_EXERCISE INSTRUCTIONS_
Look for the string "Viewport" in the listing. Copy each line that has it.

_DATA EXCERPTS_
------------------------------------------------------------------------
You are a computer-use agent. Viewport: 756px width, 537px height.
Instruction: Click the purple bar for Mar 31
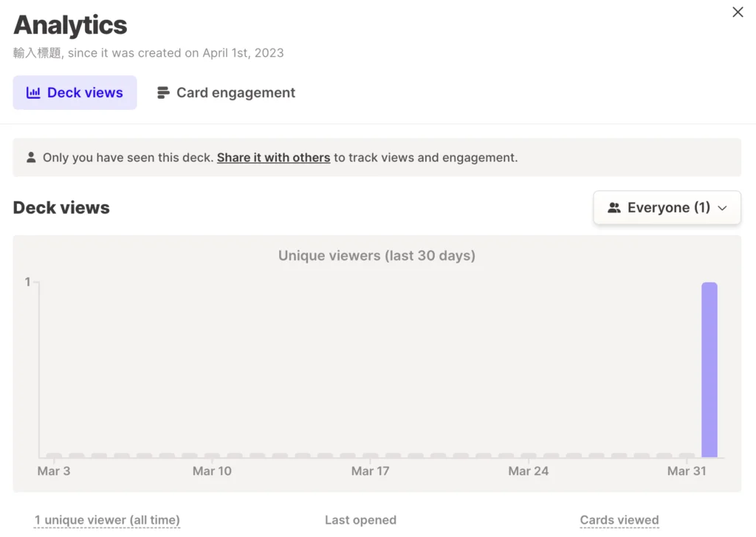(x=709, y=369)
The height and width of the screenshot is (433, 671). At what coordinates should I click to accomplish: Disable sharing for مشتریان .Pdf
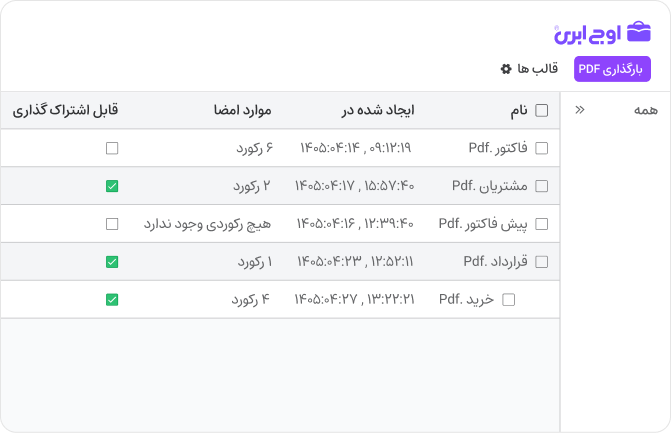click(x=112, y=186)
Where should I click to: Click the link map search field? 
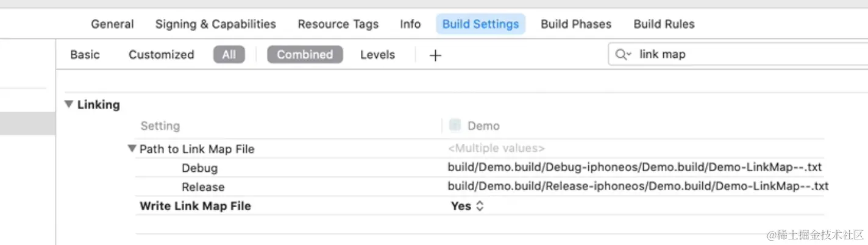[731, 54]
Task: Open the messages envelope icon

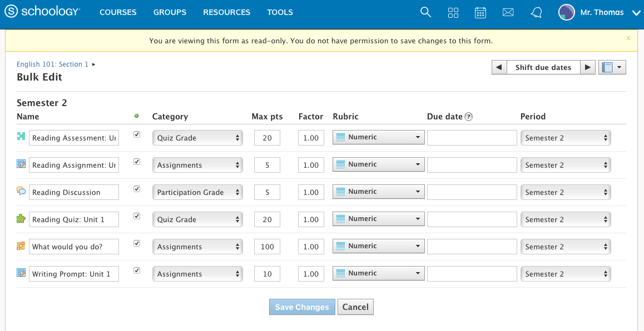Action: click(508, 12)

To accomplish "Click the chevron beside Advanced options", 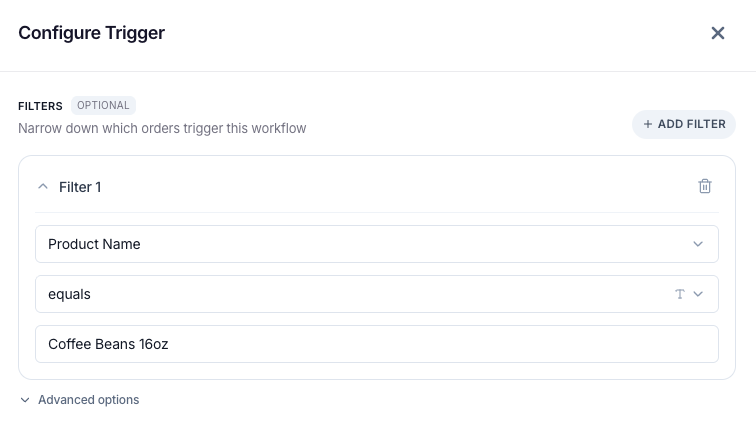I will (x=25, y=400).
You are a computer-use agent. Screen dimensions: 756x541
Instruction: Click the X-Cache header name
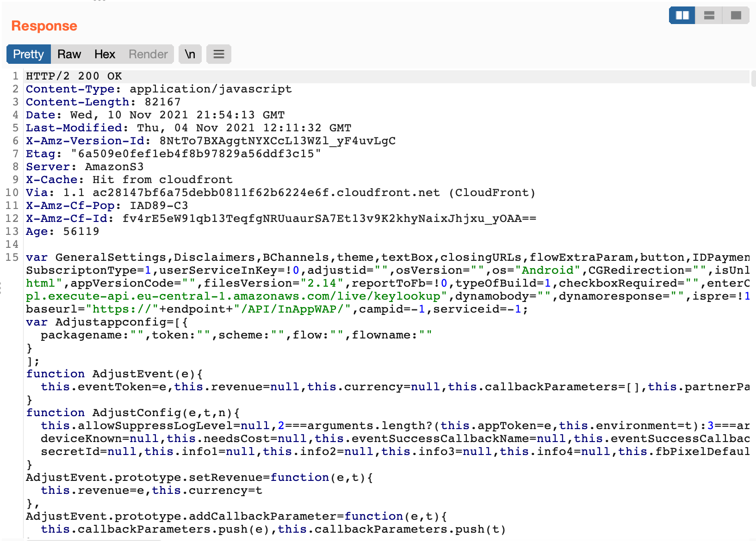[51, 179]
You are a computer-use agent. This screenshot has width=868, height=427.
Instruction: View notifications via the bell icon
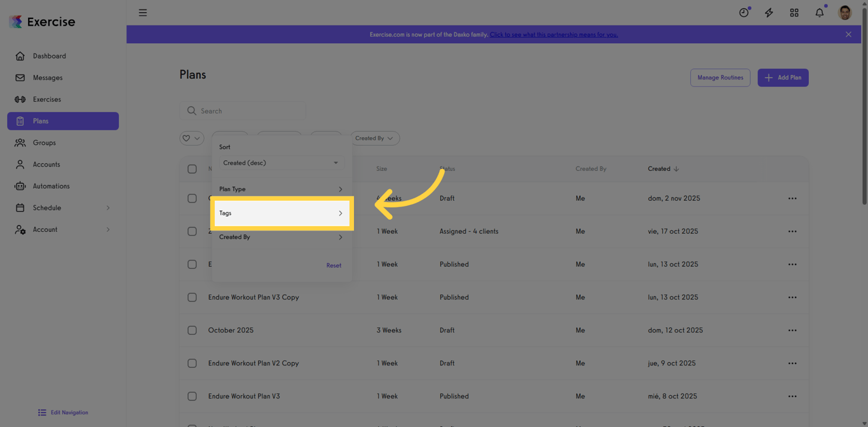click(x=819, y=12)
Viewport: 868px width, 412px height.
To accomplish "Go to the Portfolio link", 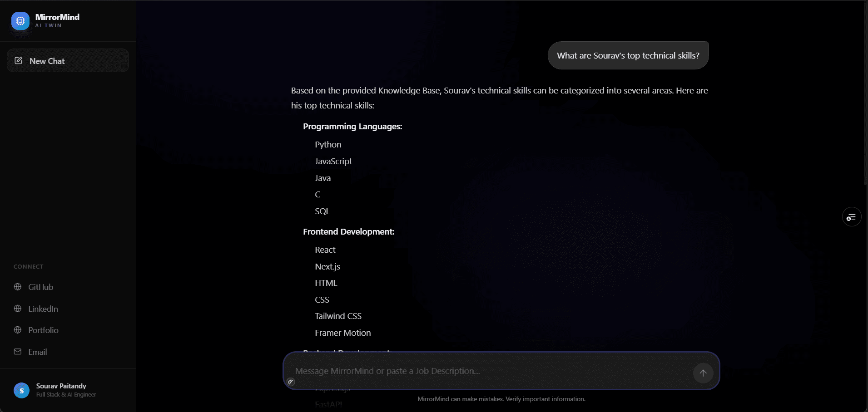I will [43, 330].
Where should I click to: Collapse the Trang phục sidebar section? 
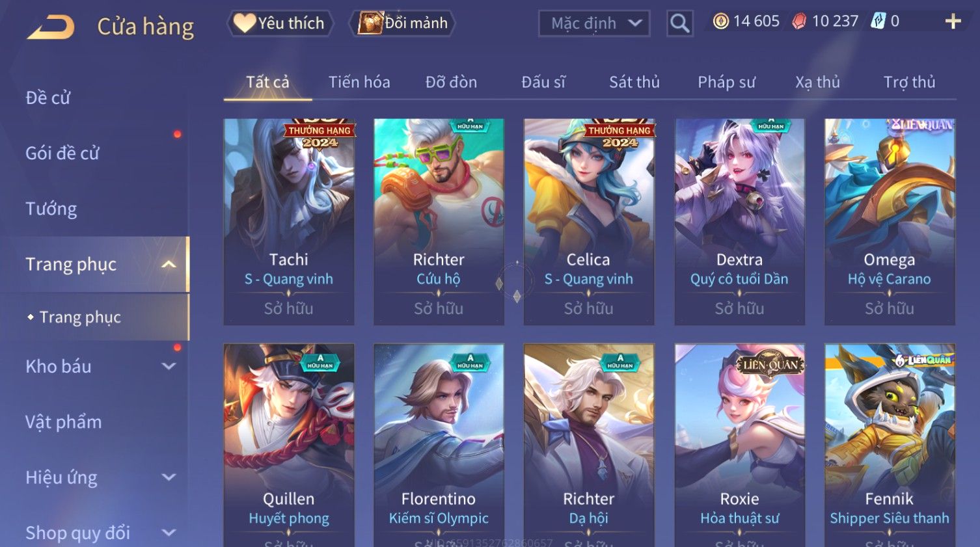point(169,264)
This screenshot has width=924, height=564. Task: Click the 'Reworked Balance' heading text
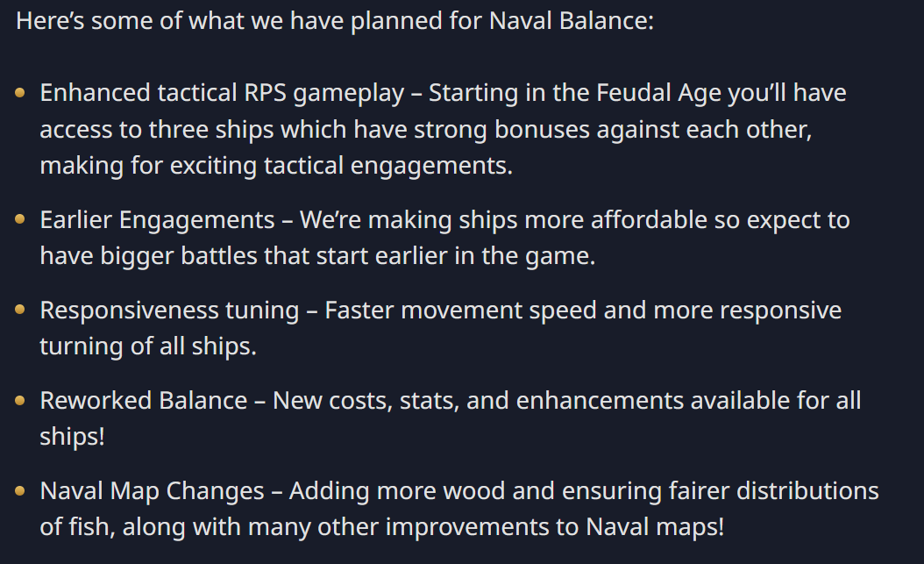tap(144, 401)
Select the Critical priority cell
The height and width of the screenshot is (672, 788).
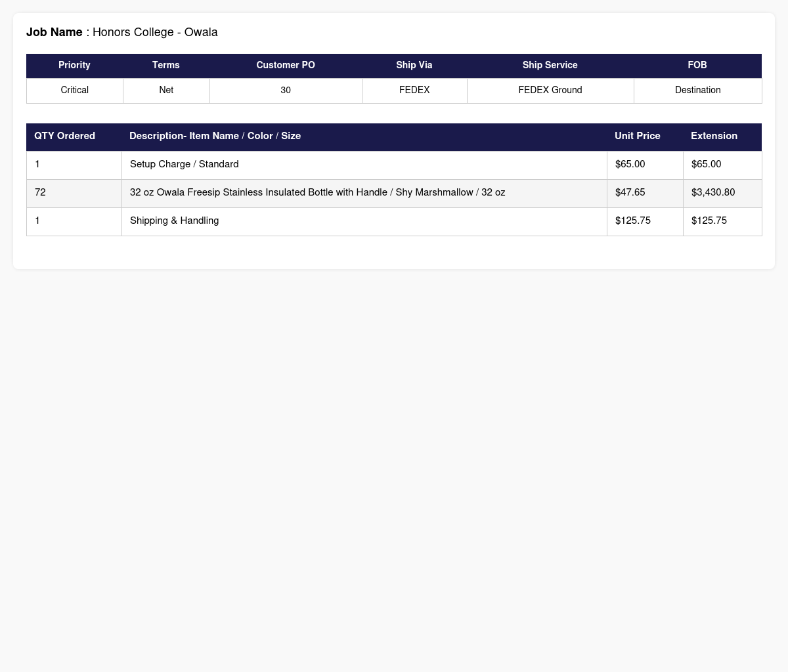pyautogui.click(x=75, y=91)
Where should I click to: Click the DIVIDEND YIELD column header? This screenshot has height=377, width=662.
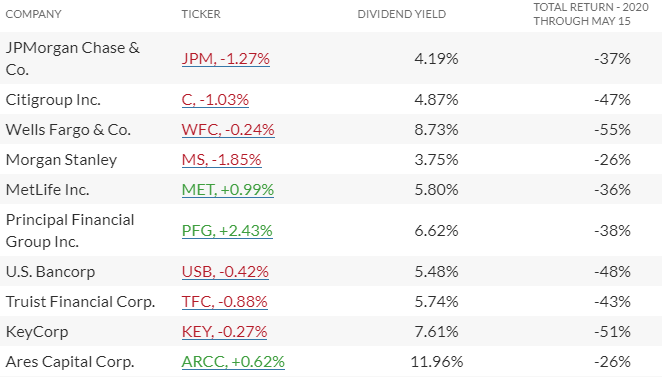pyautogui.click(x=402, y=14)
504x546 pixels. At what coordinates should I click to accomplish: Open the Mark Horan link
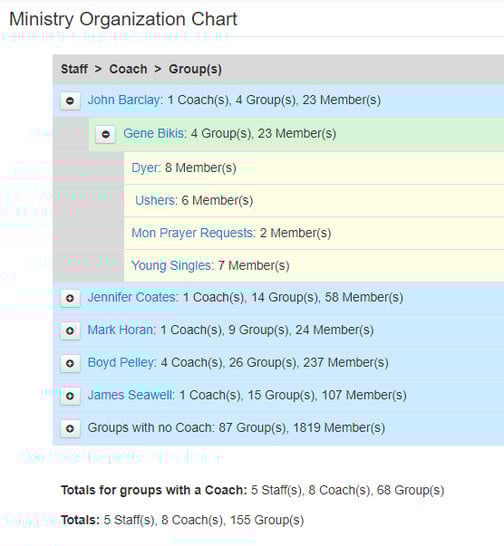[x=122, y=330]
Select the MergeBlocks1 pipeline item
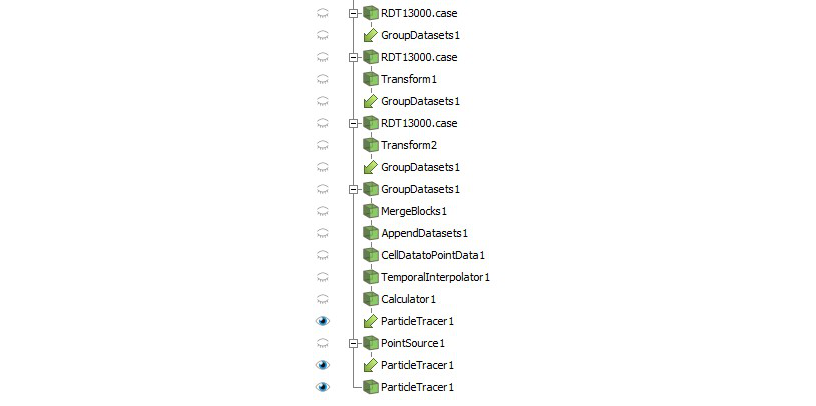Screen dimensions: 816x406 point(414,211)
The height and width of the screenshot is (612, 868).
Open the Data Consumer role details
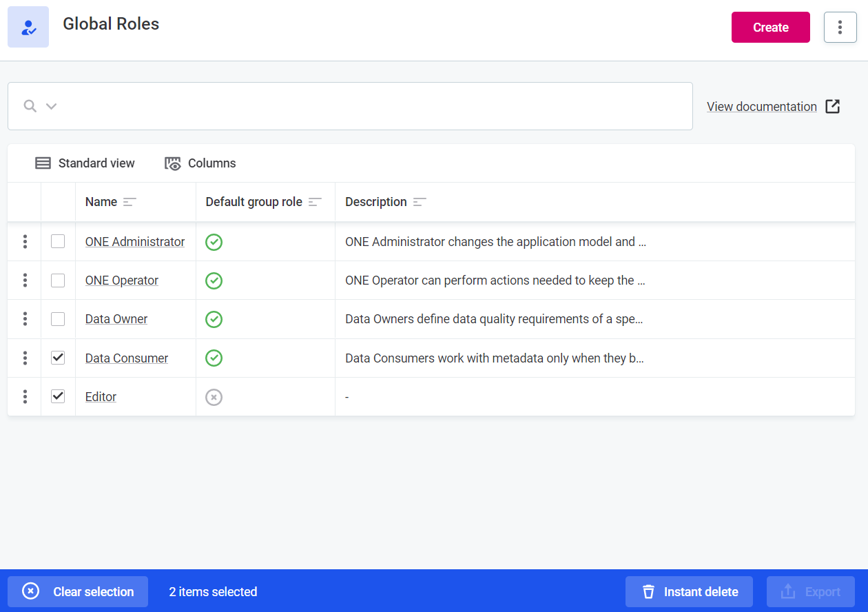click(126, 358)
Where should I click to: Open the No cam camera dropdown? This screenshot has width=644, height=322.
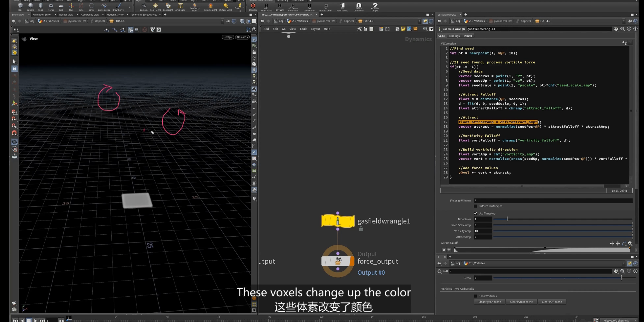[x=242, y=37]
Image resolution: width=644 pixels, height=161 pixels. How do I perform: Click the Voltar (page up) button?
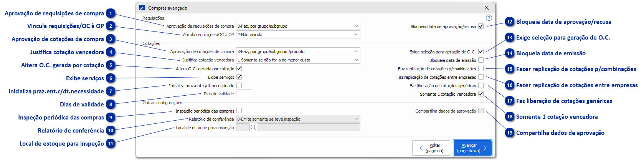(431, 148)
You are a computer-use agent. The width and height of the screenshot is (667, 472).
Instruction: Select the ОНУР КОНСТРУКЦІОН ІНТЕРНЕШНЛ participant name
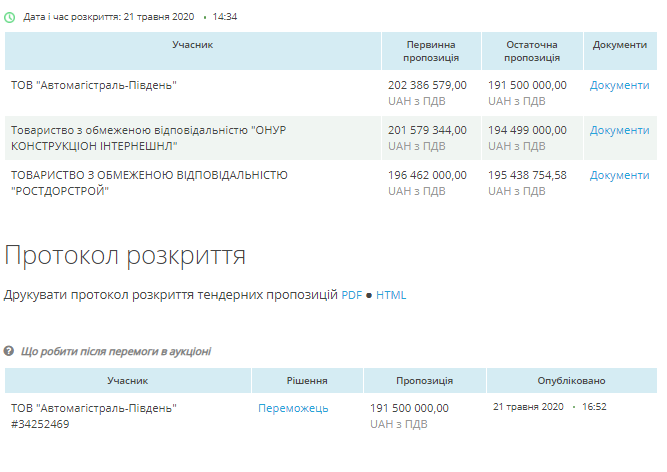[x=140, y=137]
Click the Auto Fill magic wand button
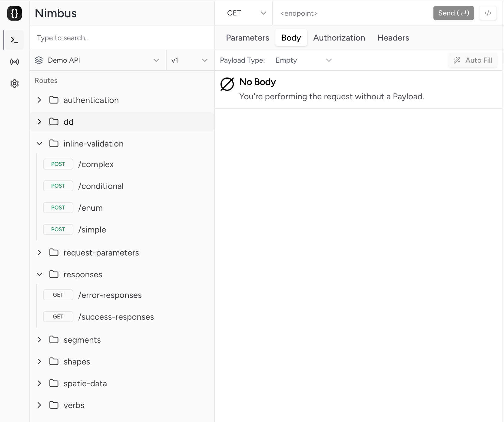 [473, 60]
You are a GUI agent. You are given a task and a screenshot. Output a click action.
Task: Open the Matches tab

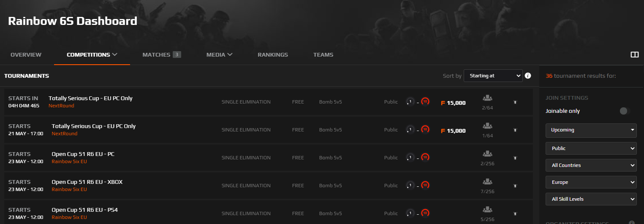tap(162, 55)
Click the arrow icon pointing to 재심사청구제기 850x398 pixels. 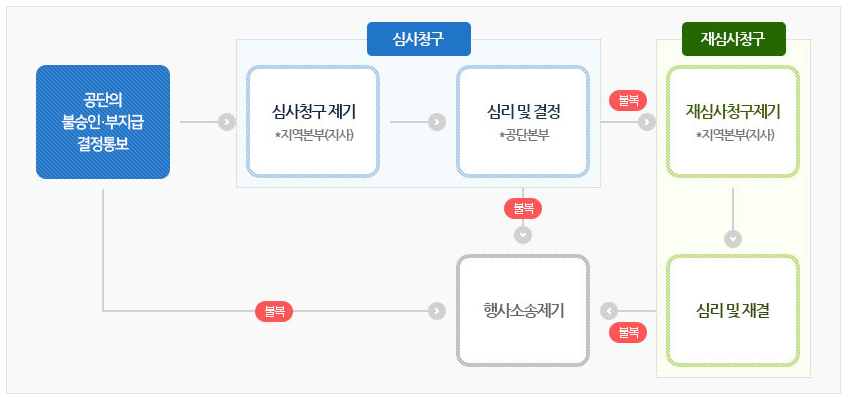coord(646,122)
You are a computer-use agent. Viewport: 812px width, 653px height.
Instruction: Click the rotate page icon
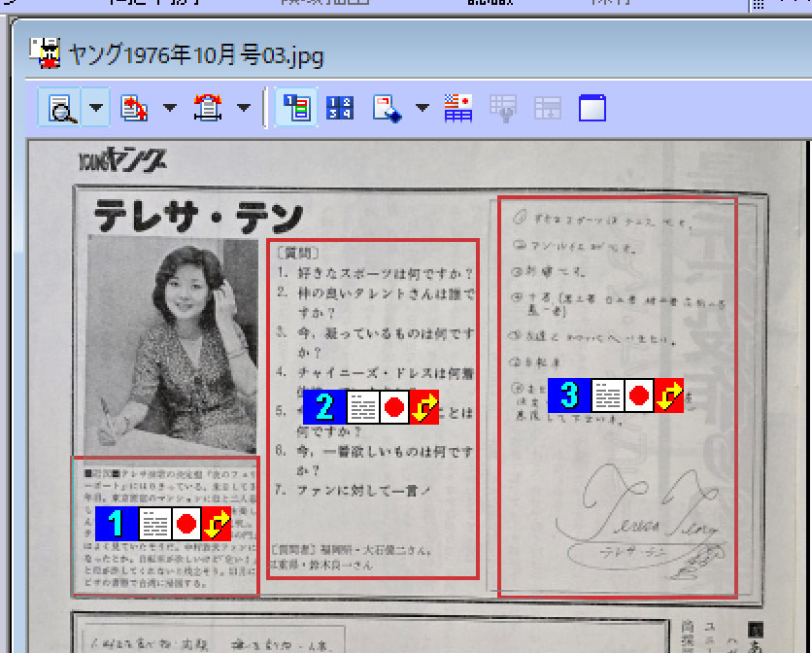[x=208, y=108]
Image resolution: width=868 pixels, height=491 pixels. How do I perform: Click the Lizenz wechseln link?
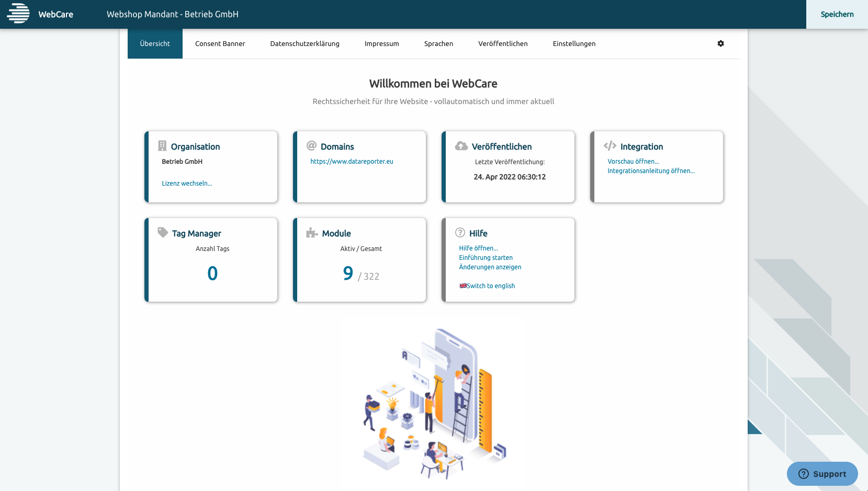(x=187, y=184)
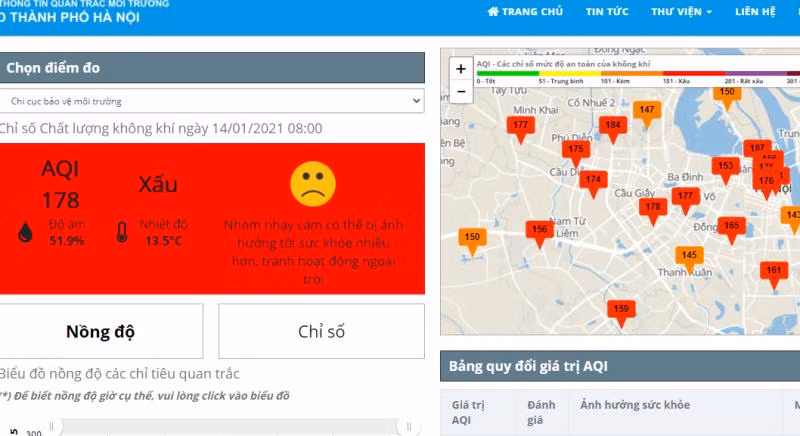
Task: Click the AQI 165 map marker
Action: pos(731,226)
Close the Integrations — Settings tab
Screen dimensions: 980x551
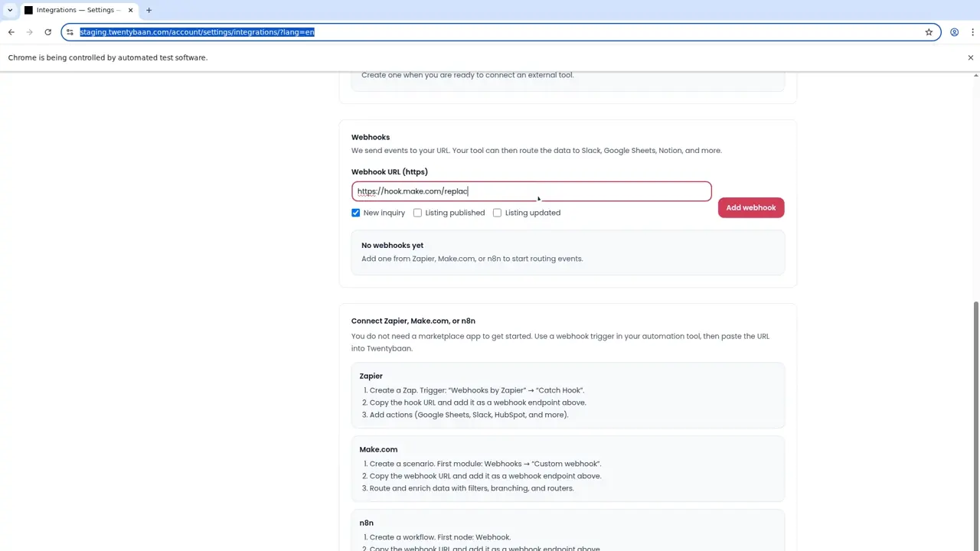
------------------------------------------------------------------------
_RESULT OF THE EXERCISE_
You are a computer-use agent. Viewport: 756px width, 537px height.
Viewport: 868px width, 412px height.
You are a computer-use agent. Viewport: 812px width, 653px height.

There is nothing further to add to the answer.